___ DATA FOR THE TASK ___

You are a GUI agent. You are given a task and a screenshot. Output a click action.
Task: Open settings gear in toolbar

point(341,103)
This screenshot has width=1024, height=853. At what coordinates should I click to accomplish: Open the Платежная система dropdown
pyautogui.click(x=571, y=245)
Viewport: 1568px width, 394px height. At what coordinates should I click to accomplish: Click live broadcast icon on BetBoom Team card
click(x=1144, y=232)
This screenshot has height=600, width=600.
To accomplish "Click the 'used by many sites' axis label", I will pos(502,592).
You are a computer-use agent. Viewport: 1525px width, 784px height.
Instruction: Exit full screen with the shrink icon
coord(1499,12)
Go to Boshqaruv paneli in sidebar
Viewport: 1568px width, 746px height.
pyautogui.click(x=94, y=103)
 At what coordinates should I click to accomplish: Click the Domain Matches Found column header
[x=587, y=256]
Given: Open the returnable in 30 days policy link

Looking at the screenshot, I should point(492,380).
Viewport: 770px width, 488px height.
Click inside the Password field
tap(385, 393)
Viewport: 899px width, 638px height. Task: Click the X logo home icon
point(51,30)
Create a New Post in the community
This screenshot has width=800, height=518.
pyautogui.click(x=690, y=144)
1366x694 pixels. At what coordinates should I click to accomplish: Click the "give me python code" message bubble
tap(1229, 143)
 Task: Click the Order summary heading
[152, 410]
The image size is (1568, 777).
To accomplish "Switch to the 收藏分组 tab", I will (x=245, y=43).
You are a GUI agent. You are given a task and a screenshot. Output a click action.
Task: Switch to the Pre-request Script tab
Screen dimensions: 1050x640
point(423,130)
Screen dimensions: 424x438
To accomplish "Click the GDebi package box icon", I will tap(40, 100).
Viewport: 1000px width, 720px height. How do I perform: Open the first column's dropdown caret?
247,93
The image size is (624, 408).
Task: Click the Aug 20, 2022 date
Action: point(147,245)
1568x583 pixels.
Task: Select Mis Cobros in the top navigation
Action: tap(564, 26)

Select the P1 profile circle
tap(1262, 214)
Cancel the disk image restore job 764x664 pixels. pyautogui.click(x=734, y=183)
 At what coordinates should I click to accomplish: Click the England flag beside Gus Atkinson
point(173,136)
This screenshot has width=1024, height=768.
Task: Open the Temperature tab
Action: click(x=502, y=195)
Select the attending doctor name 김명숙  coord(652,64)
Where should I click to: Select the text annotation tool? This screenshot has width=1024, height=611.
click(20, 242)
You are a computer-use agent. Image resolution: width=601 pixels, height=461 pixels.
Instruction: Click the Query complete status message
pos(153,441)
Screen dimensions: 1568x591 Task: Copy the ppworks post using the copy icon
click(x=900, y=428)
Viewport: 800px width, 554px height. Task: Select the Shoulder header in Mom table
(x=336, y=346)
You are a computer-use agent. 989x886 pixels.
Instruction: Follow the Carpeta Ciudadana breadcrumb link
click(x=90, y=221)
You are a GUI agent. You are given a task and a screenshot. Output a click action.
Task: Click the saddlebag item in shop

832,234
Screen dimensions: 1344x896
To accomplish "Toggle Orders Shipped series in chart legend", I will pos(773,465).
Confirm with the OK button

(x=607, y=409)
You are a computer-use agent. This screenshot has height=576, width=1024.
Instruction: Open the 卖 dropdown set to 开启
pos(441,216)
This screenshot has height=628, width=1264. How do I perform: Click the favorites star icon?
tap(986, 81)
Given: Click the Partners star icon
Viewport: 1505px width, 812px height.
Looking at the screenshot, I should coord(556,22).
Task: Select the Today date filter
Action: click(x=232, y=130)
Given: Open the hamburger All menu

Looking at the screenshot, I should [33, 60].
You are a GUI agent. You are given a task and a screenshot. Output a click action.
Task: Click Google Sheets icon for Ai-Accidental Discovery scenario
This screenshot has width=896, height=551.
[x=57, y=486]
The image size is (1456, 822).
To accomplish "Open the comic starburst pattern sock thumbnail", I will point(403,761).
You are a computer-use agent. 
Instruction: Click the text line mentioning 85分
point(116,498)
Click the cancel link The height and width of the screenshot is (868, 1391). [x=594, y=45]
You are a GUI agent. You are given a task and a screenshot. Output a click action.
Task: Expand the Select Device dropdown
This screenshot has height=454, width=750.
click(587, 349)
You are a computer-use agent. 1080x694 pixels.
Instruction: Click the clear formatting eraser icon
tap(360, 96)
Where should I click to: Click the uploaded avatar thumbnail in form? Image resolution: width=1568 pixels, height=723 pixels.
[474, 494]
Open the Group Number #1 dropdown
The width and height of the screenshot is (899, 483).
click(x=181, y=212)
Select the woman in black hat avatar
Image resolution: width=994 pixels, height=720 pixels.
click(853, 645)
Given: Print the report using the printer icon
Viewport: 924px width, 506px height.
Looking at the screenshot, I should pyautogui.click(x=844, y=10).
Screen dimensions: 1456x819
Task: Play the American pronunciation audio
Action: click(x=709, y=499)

___

* PROBLEM REQUIREMENTS *
Search the material above for the word "will", and return each line that holds it.

* YOUR SOLUTION *
To accomplish "Click the 'used by many sites' axis label", I will pos(502,592).
To accomplish "Switch to the 收藏分组 tab", I will (x=245, y=43).
To accomplish "Click the GDebi package box icon", I will tap(40, 100).
To accomplish "Toggle Orders Shipped series in chart legend", I will pos(773,465).
To accomplish "Open the comic starburst pattern sock thumbnail", I will point(403,761).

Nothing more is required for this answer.